BOMP ISSUE #18 (March 1978)

 Greg Shaw did a lot to Power Pop to be more popular (as pop music meaned it in the 60's with The Fab Four).
Bomp magazine was started in 1970 by Greg Shaw, who had previously edited and published Mojo-Navigator Rock & Roll News, one of the earliest rock fanzines. Originally called "Who Put the Bomp", the new zine was to be different; not a news sheet at all, but a place where serious fans and professional critics could talk openly about music, its culture, and the rock press. The first issues were slim, hand- printed, and of very limited circulation. Issue #16 (early '77) was a transitional one, until this famous #18 with the classic "Power Pop!" front page.

Info
Format PDF - Acrobat Reader 5.0 and others
bookmarks added - direct access to features
complete issue: 72 pages !!! (vintage advertisements included)
size: 28mb

You still can listen to vintage Bomp compilations posted here on PPC
Waves Vol 1 (1979)
Waves Vol 2 (1980)
Vampire From Outer Space (1979)

 

6 comments:

Anonymous said...

it's hard to explain how influential this issue was to guys like me in 1978 when it came out....i remember reading it back to front, hundreds of times, learning about all this great music that, sadly, in suburban Philadelphia, was all but impossible to find...between this, and buying "Raspberries Best" in teh summer of 1976, THIS was the start of it all for me.....AWESOME post!!! jim horan

KingSizeMong said...

It's kind of freaky how much the dude on the cover looks like ex UK Prime Minister Tony Blair, making a sex face. Shudder.
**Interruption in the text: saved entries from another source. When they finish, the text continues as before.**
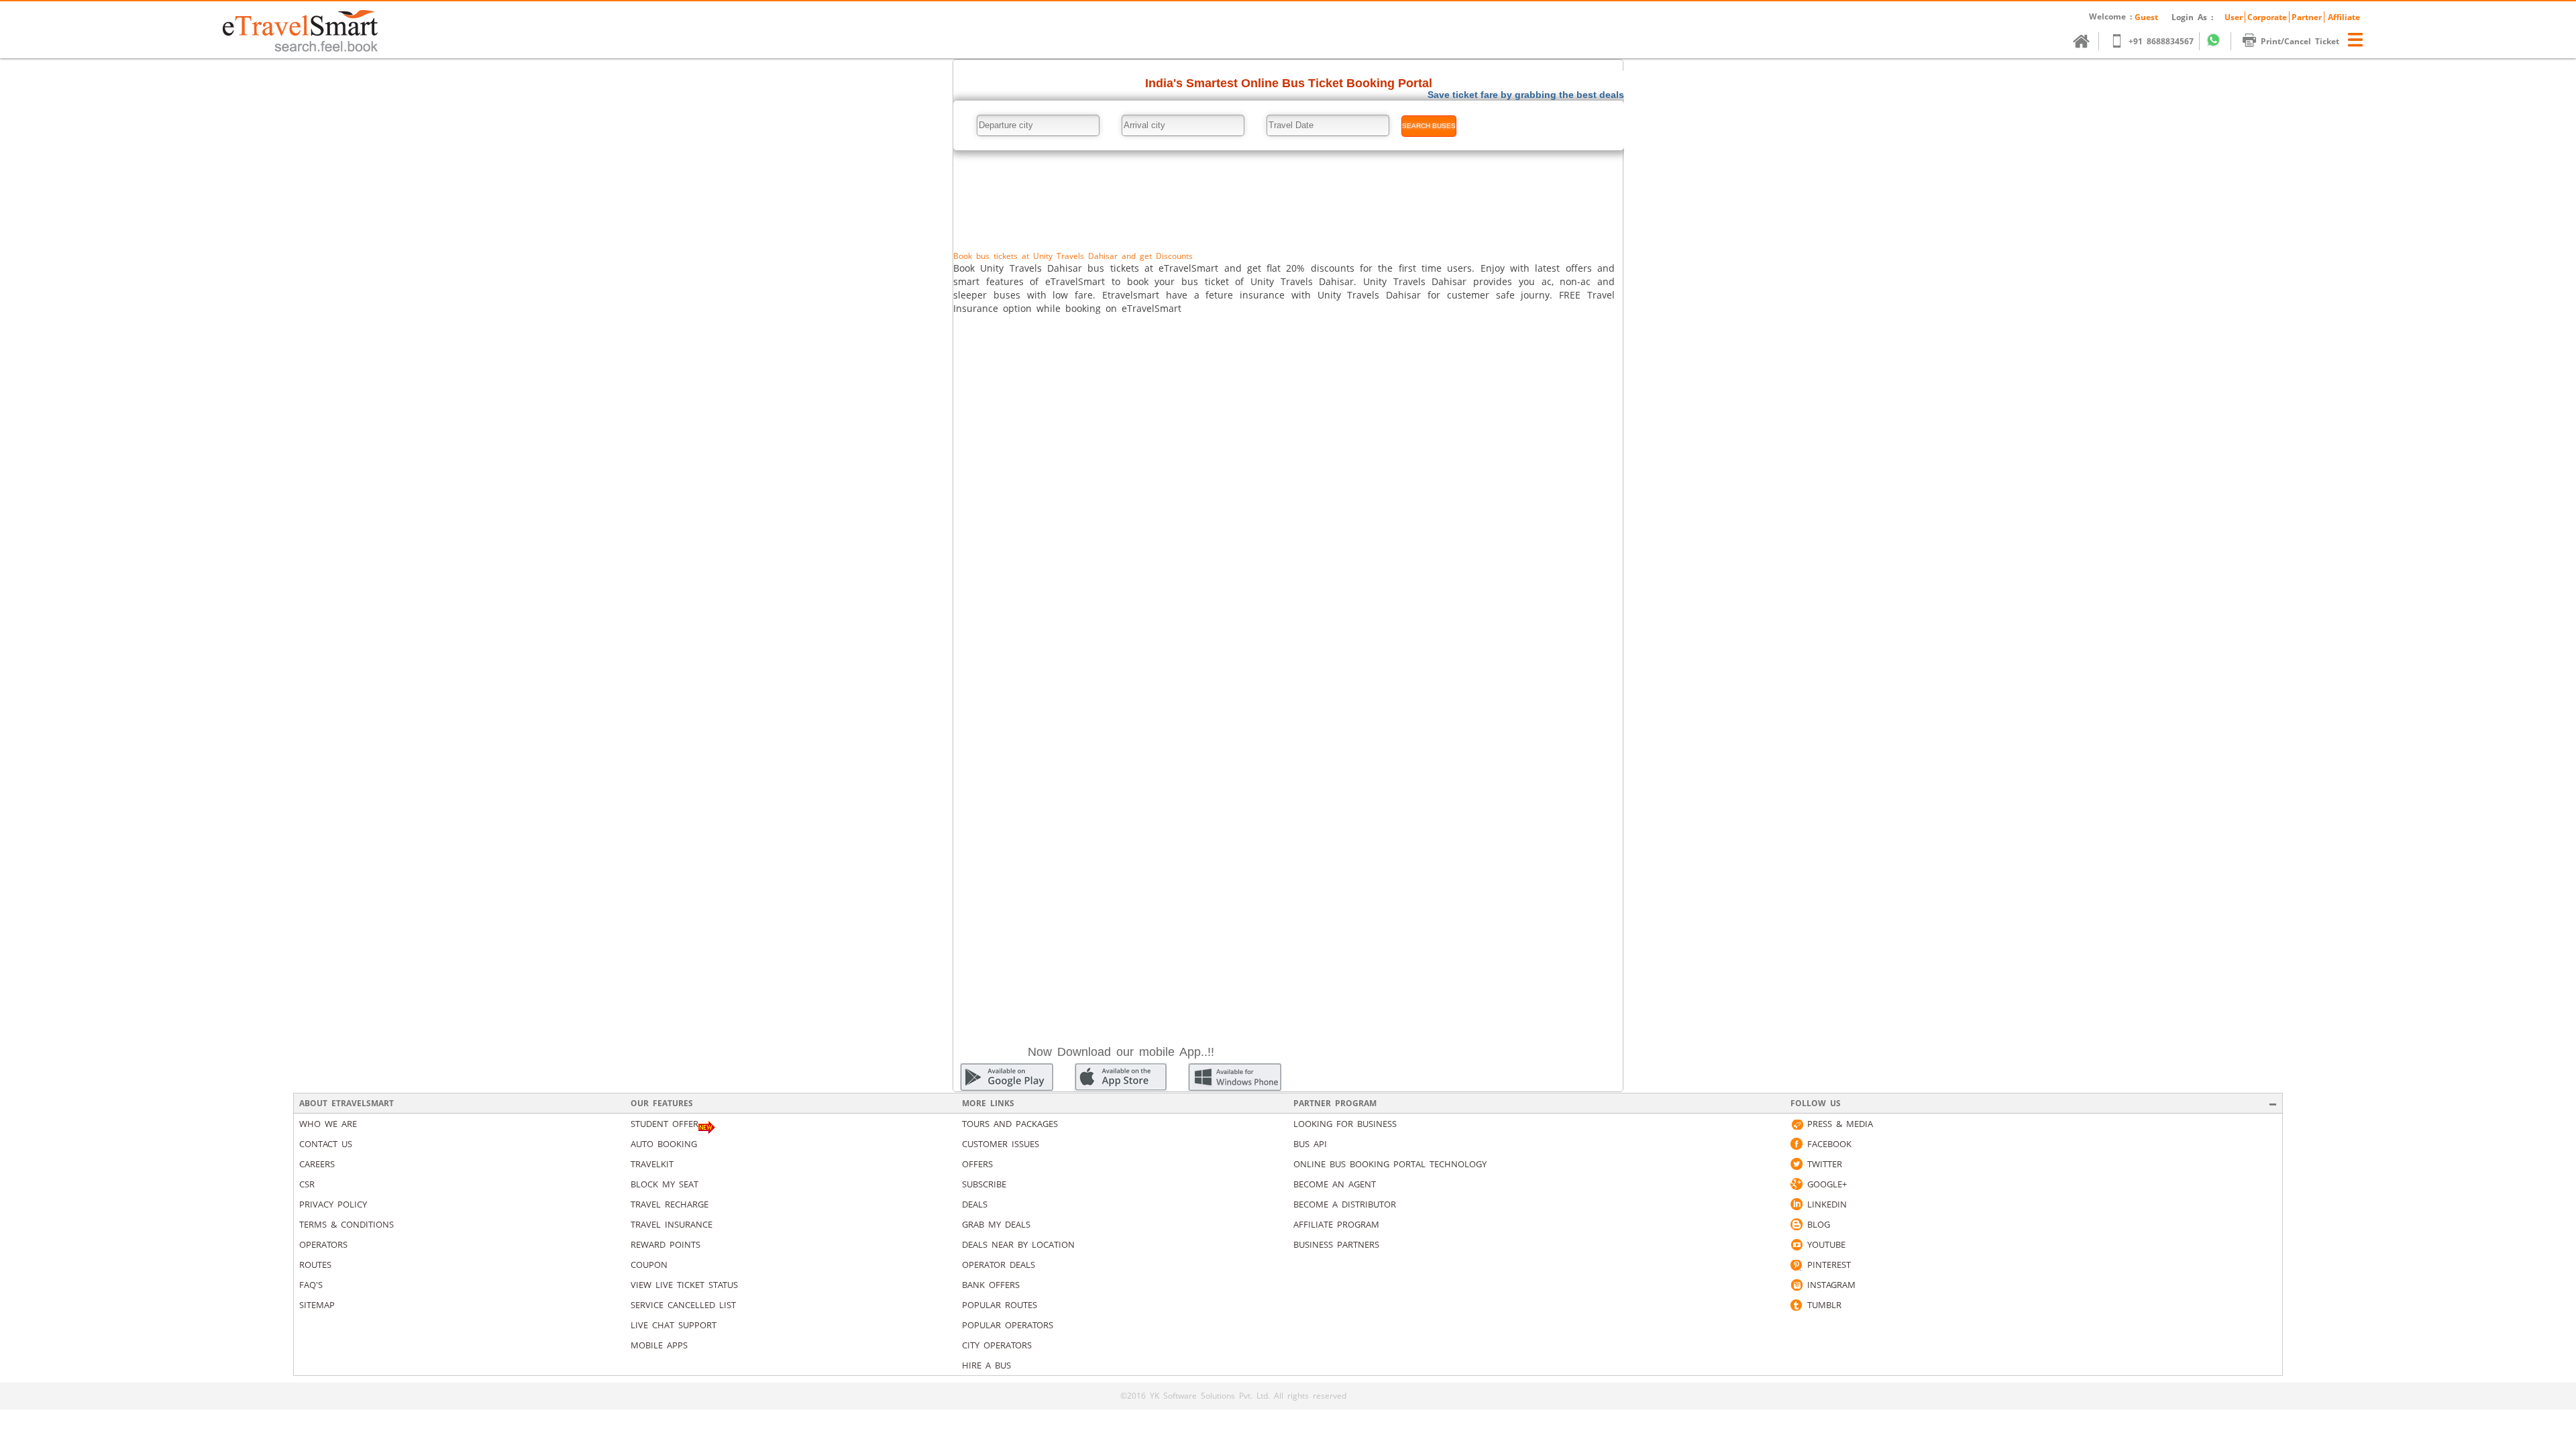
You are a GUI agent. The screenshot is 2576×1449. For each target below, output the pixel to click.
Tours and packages (1010, 1124)
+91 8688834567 (2161, 41)
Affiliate (2344, 17)
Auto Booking (664, 1144)
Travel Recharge (669, 1204)
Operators (323, 1244)
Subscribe (984, 1184)
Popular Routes (999, 1305)
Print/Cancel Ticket (2300, 41)
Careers (317, 1164)
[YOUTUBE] (1796, 1244)
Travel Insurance (671, 1224)
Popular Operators (1007, 1325)
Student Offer (664, 1124)
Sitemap (317, 1305)
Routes (315, 1264)
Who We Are (328, 1124)
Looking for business (1345, 1124)
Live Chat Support (673, 1325)
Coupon (649, 1264)
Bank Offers (991, 1285)
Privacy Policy (333, 1204)
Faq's (311, 1285)
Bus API (1310, 1144)
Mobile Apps (659, 1345)
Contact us (325, 1144)
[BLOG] (1796, 1224)
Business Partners (1336, 1244)
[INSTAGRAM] (1796, 1285)
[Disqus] (1288, 502)
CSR (307, 1184)
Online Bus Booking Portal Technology (1390, 1164)
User (2233, 17)
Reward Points (665, 1244)
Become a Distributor (1344, 1204)
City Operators (997, 1345)
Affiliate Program (1336, 1224)
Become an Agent (1334, 1184)
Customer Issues (1000, 1144)
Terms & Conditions (346, 1224)
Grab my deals (996, 1224)
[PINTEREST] (1796, 1264)
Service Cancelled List (683, 1305)
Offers (977, 1164)
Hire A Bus (986, 1365)
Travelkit (652, 1164)
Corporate (2267, 17)
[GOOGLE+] (1796, 1184)
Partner (2307, 17)
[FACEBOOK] (1796, 1144)
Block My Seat (664, 1184)
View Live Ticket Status (684, 1285)
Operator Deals (998, 1264)
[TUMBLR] (1796, 1305)
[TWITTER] (1796, 1164)
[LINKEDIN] (1796, 1204)
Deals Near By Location (1018, 1244)
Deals (974, 1204)
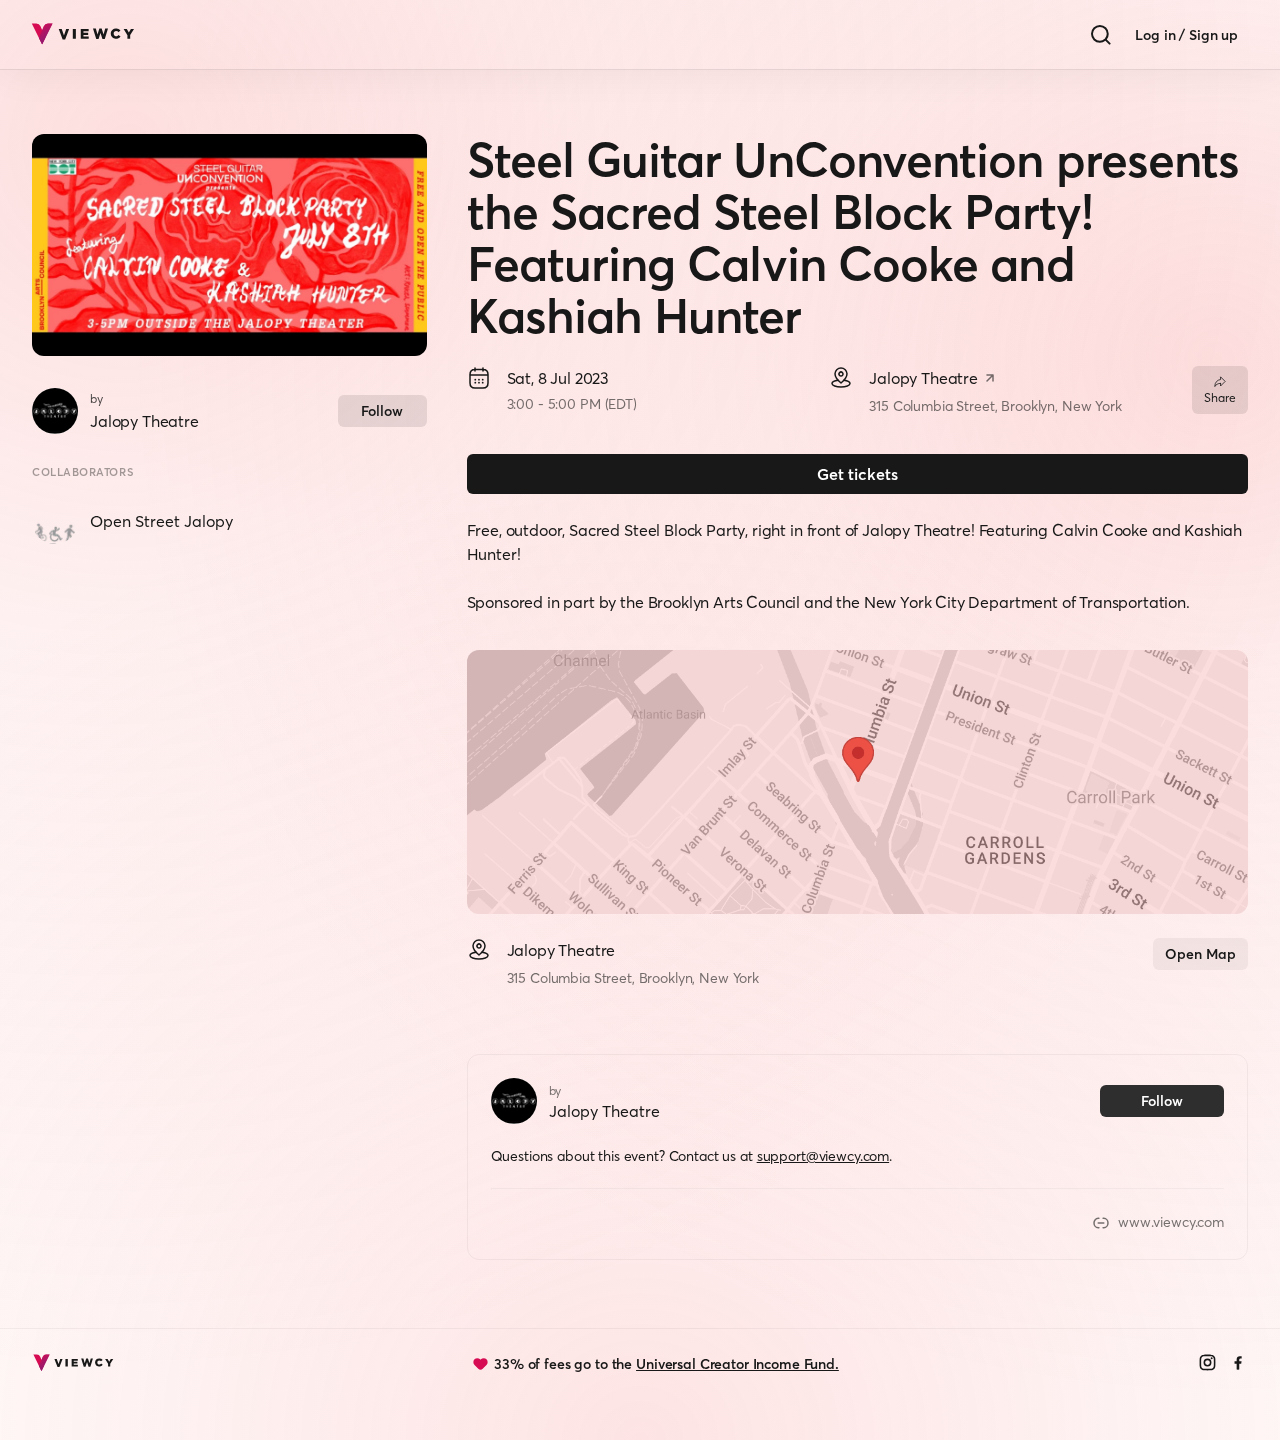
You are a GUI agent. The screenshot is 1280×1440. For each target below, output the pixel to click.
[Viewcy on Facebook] (1238, 1364)
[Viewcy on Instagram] (1207, 1364)
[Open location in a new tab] (990, 380)
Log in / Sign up (1186, 35)
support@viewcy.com (823, 1156)
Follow (382, 411)
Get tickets (857, 474)
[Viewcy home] (82, 35)
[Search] (1101, 35)
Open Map (1200, 954)
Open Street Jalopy (161, 521)
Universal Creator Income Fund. (737, 1364)
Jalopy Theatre (144, 421)
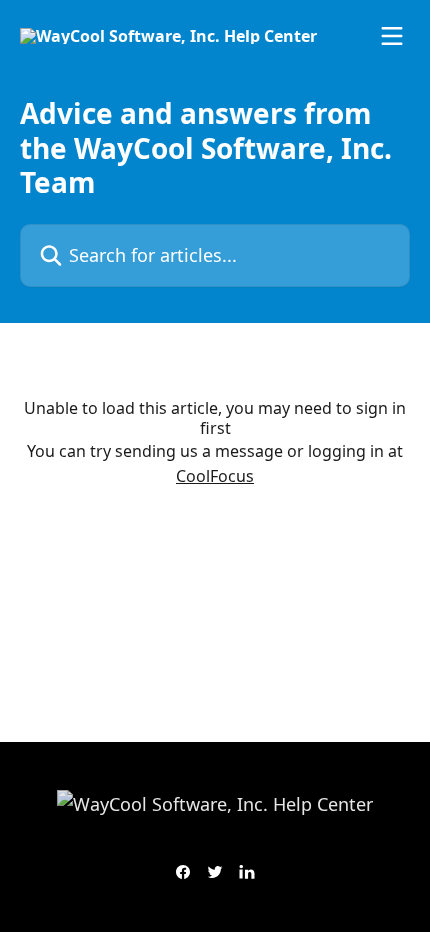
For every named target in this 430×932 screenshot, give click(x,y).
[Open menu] (392, 36)
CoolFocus (215, 476)
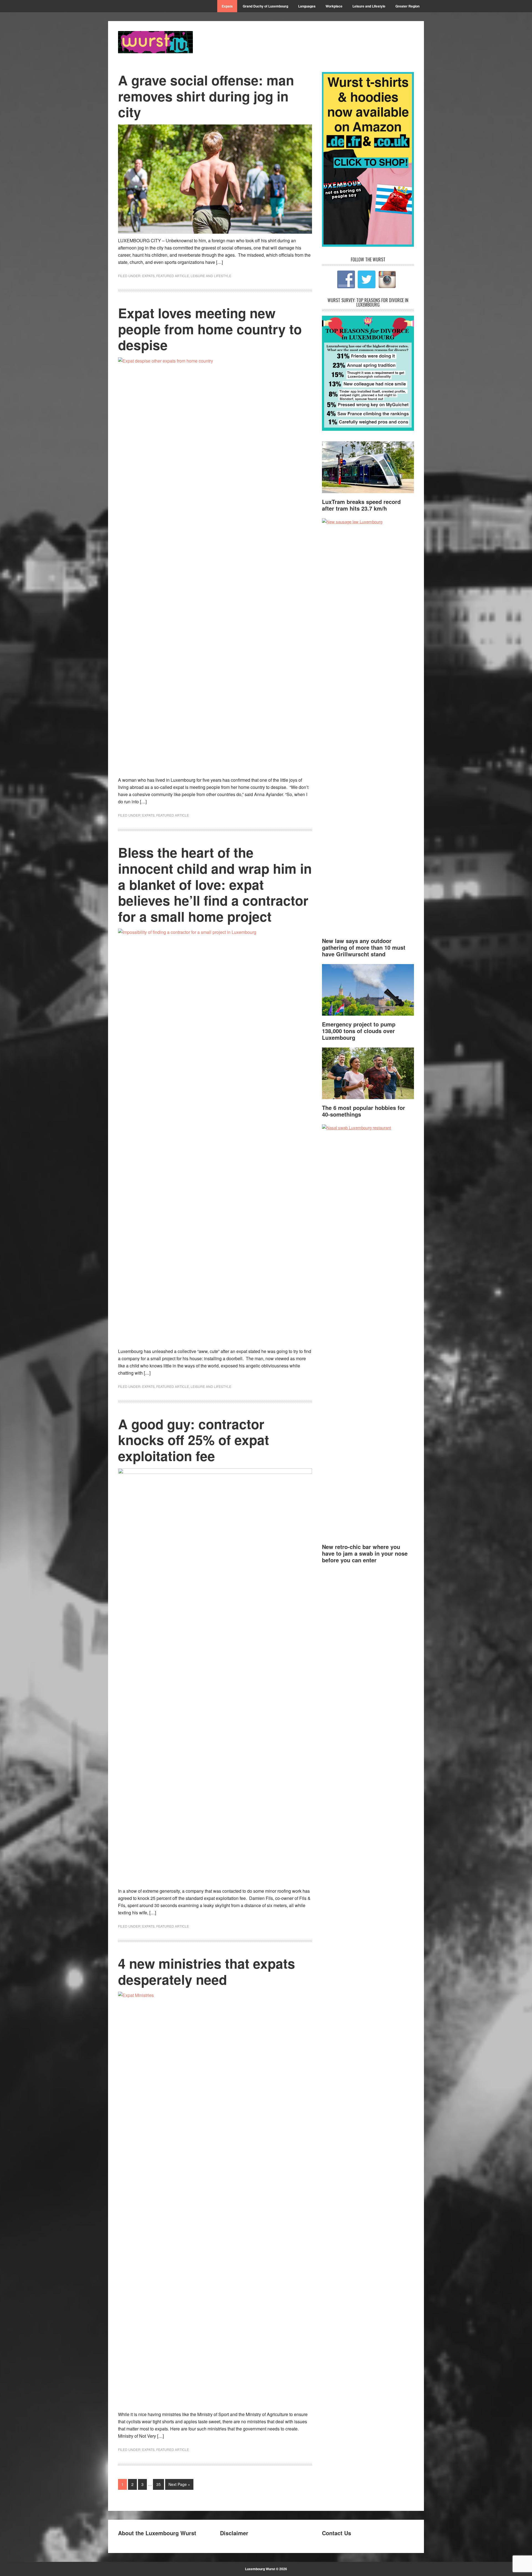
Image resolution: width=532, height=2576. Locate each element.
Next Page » (179, 2484)
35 (158, 2484)
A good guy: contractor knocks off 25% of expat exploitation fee (193, 1439)
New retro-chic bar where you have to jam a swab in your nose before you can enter (365, 1553)
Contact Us (336, 2533)
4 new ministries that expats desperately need (206, 1971)
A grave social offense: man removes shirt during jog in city (206, 95)
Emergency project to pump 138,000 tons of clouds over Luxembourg (358, 1030)
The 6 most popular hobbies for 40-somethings (363, 1111)
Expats (148, 275)
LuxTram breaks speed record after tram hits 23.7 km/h (361, 505)
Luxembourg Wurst (155, 42)
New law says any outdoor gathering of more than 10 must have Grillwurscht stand (363, 947)
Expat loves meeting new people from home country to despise (210, 328)
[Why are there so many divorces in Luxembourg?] (368, 429)
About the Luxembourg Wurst (157, 2533)
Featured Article (172, 275)
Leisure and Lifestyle (211, 275)
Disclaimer (234, 2533)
Interesting read though. Thanks for sharing.

draftervoi said...

I've got a copy of this issue down in the basement. Shaw's editorial stance was "Now that we've got punk rock out of our system, we can make real music again," which didn't go over all that well with the punk-rock crowd.

Anonymous said...

Wow, thanks! A beautiful piece of history, here.

Shemp

Anonymous said...

VERY COOL! thanks!!

Anonymous said...

I don't understand, why is former British Prime Minister Tony Blair on the front cover? :)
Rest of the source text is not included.